The big question is, when the slowdown begins to bite, will China step on the accelerator again? Our belief is that there’s too much vested interests in China to keep the growth going and to prevent the bubble from bursting spectacularly. Also, the central bank in China is not independent. Thus, as we wrote in Why should central banks be independent from the government?, without an independent central bank, the bias in China is towards more inflation.

The risk for China (and by extension, Australia- see Turkeys fattened for slaughter in the Chi-tralia bubble) is that the control freaks in Beijing may stuff up and either turn the soft landing into a hard landing or losing control of inflation.

Watch this space.

Deleveraging in the Australian economy bites

Sunday, March 6th, 2011

If you read the newspaper headlines and billboard advertisements recently, you may notice something interesting (if not, strange) happening. National Australia Bank (NAB) announced that it is ‘breaking up’ with the rest of the banks in a new campaign. That immediately provoked reactions from the other banks, including Suncorp with its “breaking up” theme in a recent billboard advertisement.

Soon, bank investors are fretting about a price war among the banks, which means the race is on to the bottom for profits. As this news article reported,

Investors are becoming nervous about the prospect of a price war breaking out between the banks, with one major brokerage labelling the attacks a ?negative sum game?.

What on earth is happening?

Only as recently as four months, politicians were aiming their gun sights on the banks for ‘lack’ of competition, when Commonwealth Bank (CBA) initiated a rise in their mortgage rates that was almost twice the rate rise of the Reserve Bank (RBA). There were talk about building a “fifth pillar” in the banking system. Today, the banks seem to be starting a price war among themselves, in a race to the bottom.

Well, the reason is dead simple. To put it simply, banks are in the business of lending money. That’s their core business. As we wrote before in The dark side of rising bank profits,

One way to make more money is to increase lending.
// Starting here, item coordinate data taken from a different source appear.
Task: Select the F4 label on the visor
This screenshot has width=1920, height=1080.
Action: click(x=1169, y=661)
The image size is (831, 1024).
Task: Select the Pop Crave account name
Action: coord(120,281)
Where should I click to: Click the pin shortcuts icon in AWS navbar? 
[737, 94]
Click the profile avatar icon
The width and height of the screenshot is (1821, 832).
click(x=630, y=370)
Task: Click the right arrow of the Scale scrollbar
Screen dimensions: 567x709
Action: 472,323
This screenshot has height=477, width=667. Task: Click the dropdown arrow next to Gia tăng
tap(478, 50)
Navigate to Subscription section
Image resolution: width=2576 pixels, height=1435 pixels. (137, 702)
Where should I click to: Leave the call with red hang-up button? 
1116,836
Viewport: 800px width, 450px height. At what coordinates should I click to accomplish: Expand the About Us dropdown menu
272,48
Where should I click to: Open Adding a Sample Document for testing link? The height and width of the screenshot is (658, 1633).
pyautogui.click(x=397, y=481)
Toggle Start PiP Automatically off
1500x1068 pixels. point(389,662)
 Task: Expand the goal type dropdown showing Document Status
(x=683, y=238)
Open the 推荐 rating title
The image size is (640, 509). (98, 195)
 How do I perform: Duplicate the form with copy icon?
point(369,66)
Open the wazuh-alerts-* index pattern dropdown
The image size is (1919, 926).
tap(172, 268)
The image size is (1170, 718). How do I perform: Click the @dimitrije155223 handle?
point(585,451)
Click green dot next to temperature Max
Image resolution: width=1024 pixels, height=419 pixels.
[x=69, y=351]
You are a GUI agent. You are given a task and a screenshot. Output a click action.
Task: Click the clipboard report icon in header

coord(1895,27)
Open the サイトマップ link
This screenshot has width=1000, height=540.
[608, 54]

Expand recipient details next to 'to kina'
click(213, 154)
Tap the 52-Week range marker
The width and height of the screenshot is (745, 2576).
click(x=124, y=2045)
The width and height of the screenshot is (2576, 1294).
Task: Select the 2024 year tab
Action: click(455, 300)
Banks, as publicly listed companies in the stock exchange, are always under pressure to increase their profits year after year (i.e. seek growth). Heavens forbid that their profits ever fall! All hell breaks lose if that ever happens!

But there’s one big problem for them today- the savings rate of Australians have shot up to 10%, which is the highest since the early 1990s! That means that Australians are saving more money and repaying their debts. In other words, the Australian economy is now undergoing a deleveraging process. Consequently, it is becoming harder for the banks to make more money by lending more money. A very crude (and thus, inaccurate) analogy would be to compare the banks to dogs fighting among each other for a shrinking pie. As that article reported,

The infighting is an indirect result of the sluggish credit market, with banks under pressure to find growth, the report said.

What does this mean for the Australian economy?

As we explained in detail in Significant slowdown for Australia ahead?, deleveraging sucks away the aggregate demand from the economy. The first to get hit will be the retail sector that is related to discreditionary spending. The structural shift of Australian consumers from shopping in retail stores to shopping in the Internet is a symptom of deleveraging.

Given that the retail sector accounts for approximately 60% of the economy, continuation of this structural shift in consumer behaviour imply that more pain is in store for the retail sector.